The five Red Cross disaster services volunteers, from the Lowcountry SC, Central SC, and Eastern SC Chapters, are trained in specialized disaster response skills. Once they arrive in Texas this weekend, the volunteers will be helping with assessing the damage caused by the storms, conducting casework for impacted families, ensuring the operation has the IT support it needs through disaster service technology, and working within government operations.
"We are glad that we can help our friends in Texas by sending some of our highly trained disaster volunteers from South Carolina to help,” said Louise Welch Williams, regional chief executive officer for the Palmetto SC Region of the American Red Cross. “It’s comforting to know that should we need assistance in SC, there would also be Red Crossers from across the nation coming to assist us. That's what we do."
Texas was hit with multiple tornadoes, including one that caused heavy damage in the community of Van. Heavy rain has also caused flooding and forced people to leave their homes. Red Cross workers have shelters open and are distributing food and relief supplies as well as providing health services.

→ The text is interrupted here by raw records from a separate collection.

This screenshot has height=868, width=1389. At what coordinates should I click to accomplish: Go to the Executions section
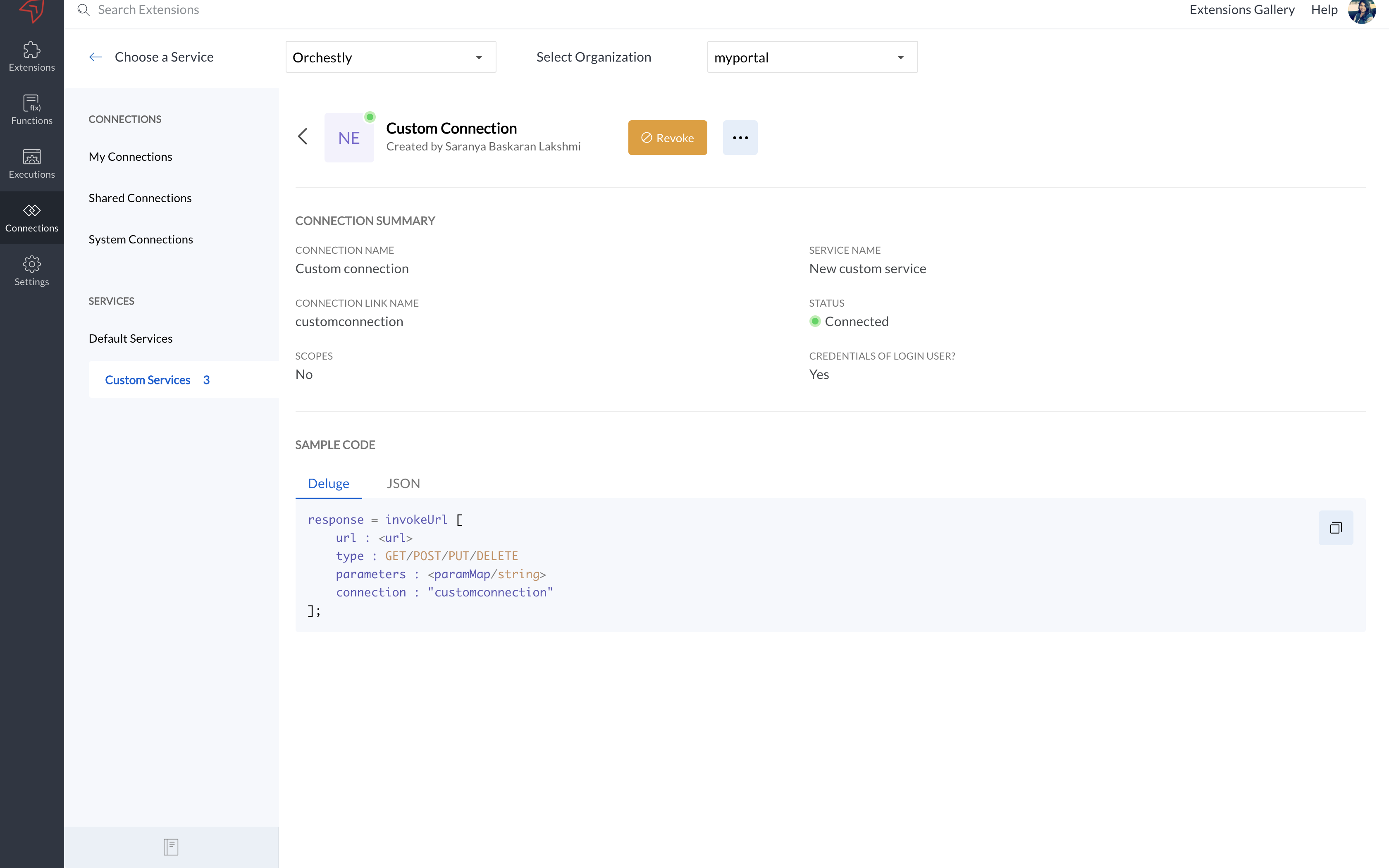pyautogui.click(x=31, y=164)
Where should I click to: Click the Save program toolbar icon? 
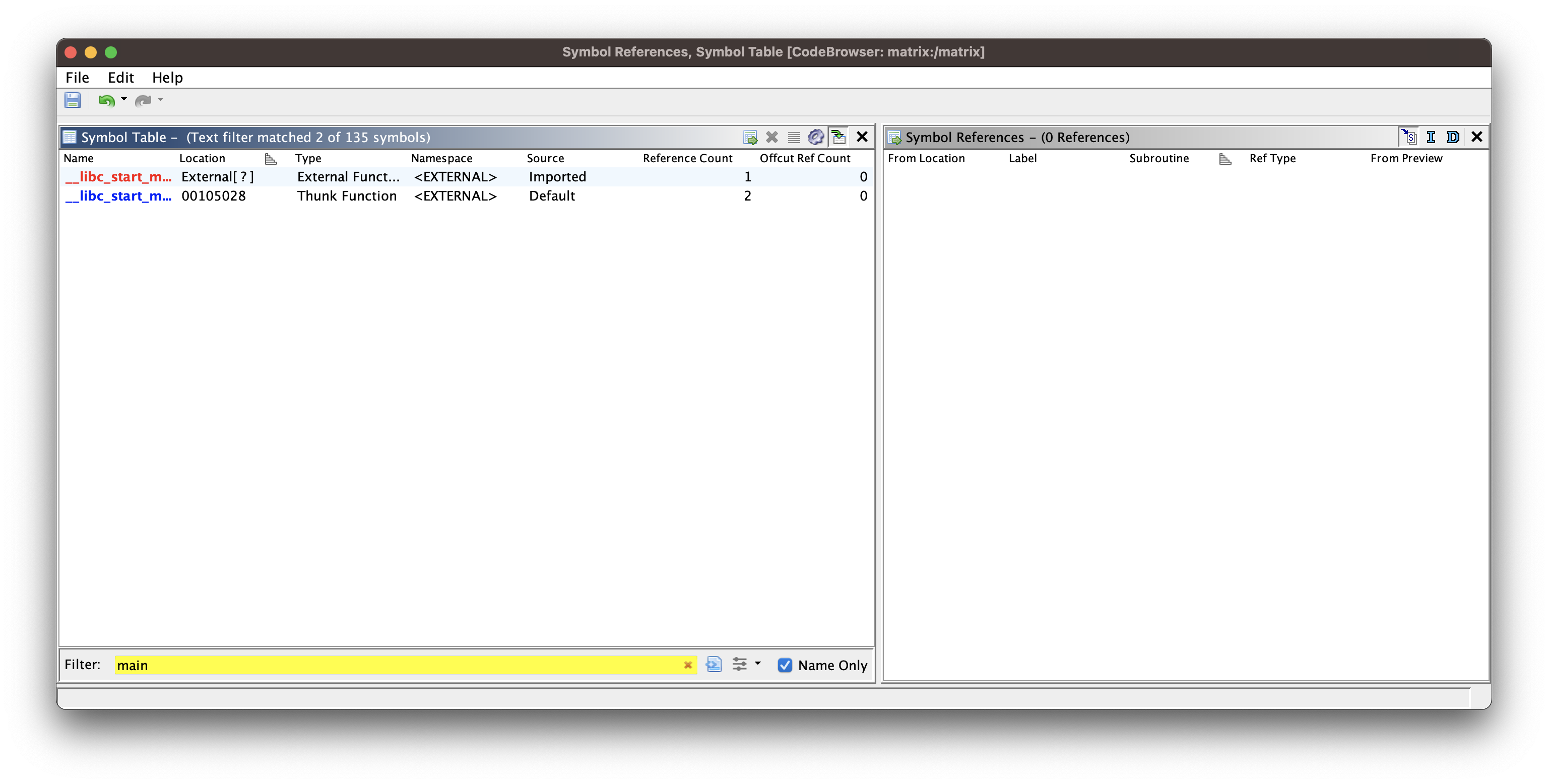(73, 100)
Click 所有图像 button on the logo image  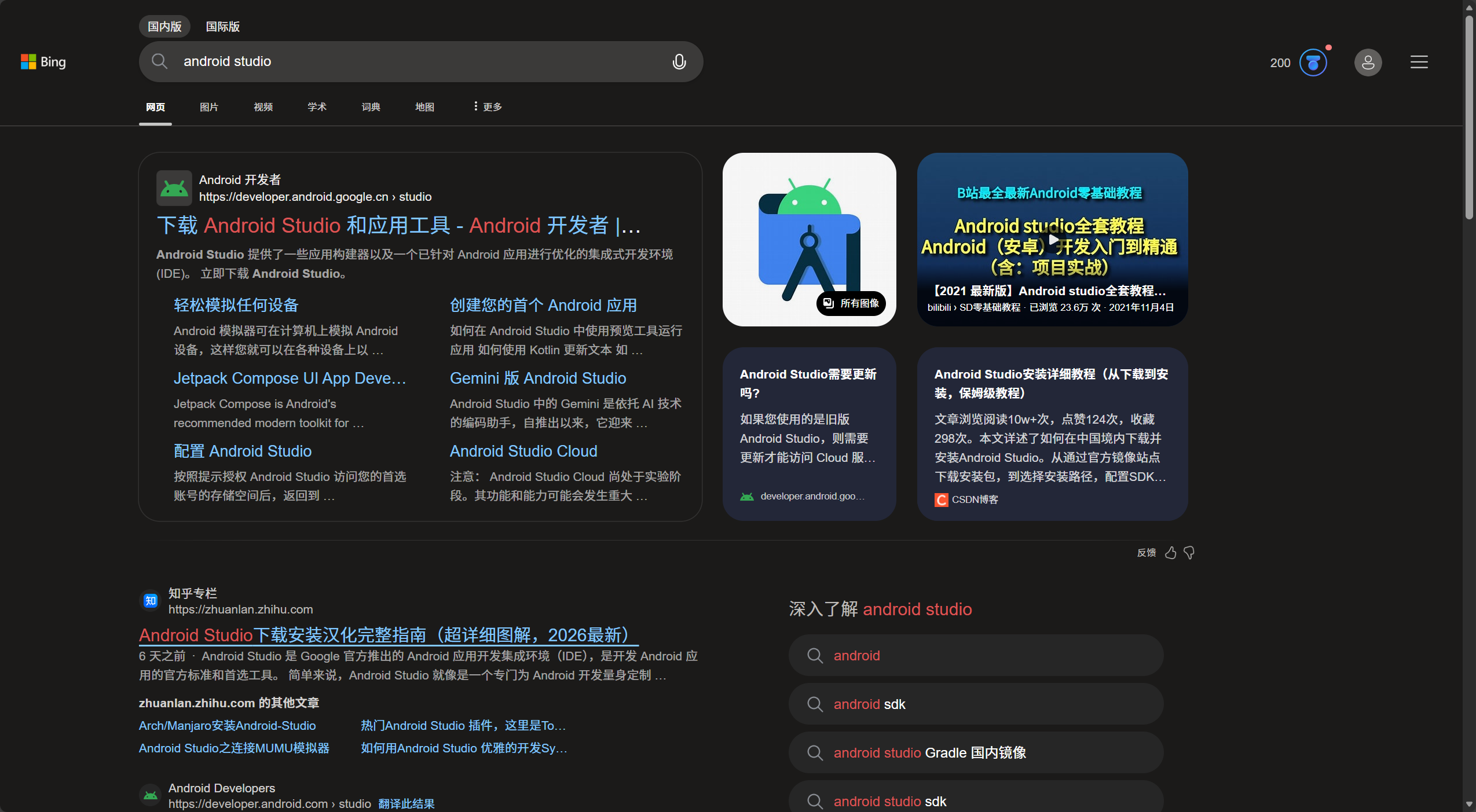(851, 303)
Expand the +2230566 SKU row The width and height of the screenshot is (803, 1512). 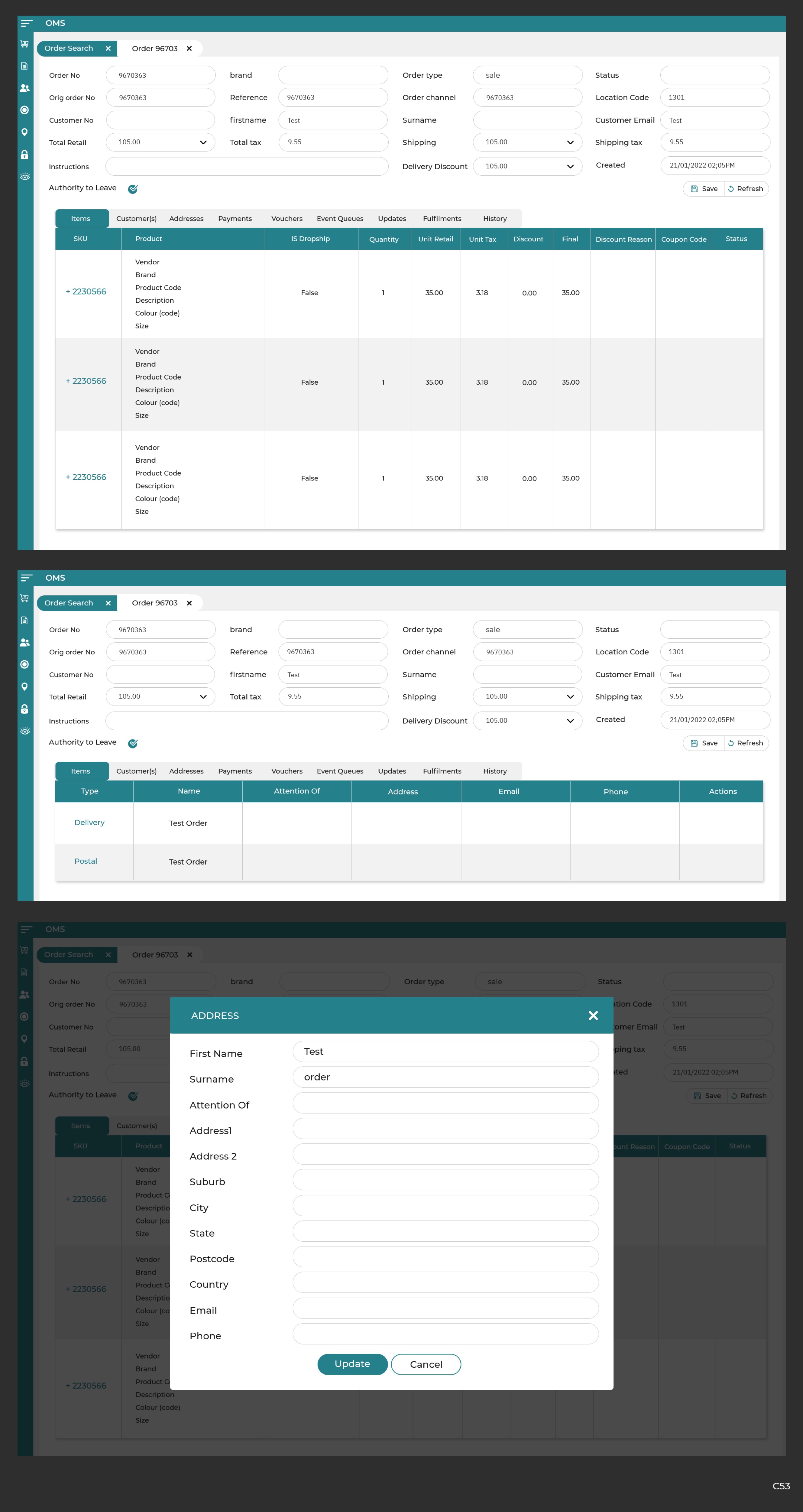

More rain and severe weather are expected this week, and the Red Cross is busy preparing for more while also continuing to provide the many families impacted across the state along the long journey toward recovery.
The Red Cross is helping people in eight Midwest states after as many as 135 possible tornadoes moved through the region over the last several days, including Iowa. Locally, with hurricane season kicking off on June 1, now is the time to prepare.
The free makes it easy to prepare for severe weather by providing instant access to weather and emergency alerts, life-saving information and ways to contact family and friends in case an event occurs. The app covers 14 different types of disasters including tornadoes and flooding and lets users customize more than 35 emergency alerts for themselves and where loved ones live. The app contains preloaded content so users can access guidance from Red Cross experts even without mobile connectivity, and allows users to easily toggle between Spanish and English.
“Family Safe” is a unique feature that allows the app user to notify loved ones who are in an area affected by an emergency or disaster and find out if they are safe. The recipient can instantly see the alert details as well as specific “what to do now” steps, and then respond with either “I’m safe” or “I’m not safe.” This feature works even if the recipient has not downloaded the Emergency App.
The app is available in app stores by searching for the Red Cross Emergency or by going to redcross.org/apps.
If the power goes out, people should:
- Use flashlights instead of candles;
- Keep refrigerator and freezer doors closed as much as possible; and
- Make sure generators are placed outside the home and away from doors, windows and vents that could allow carbon monoxide to come indoors.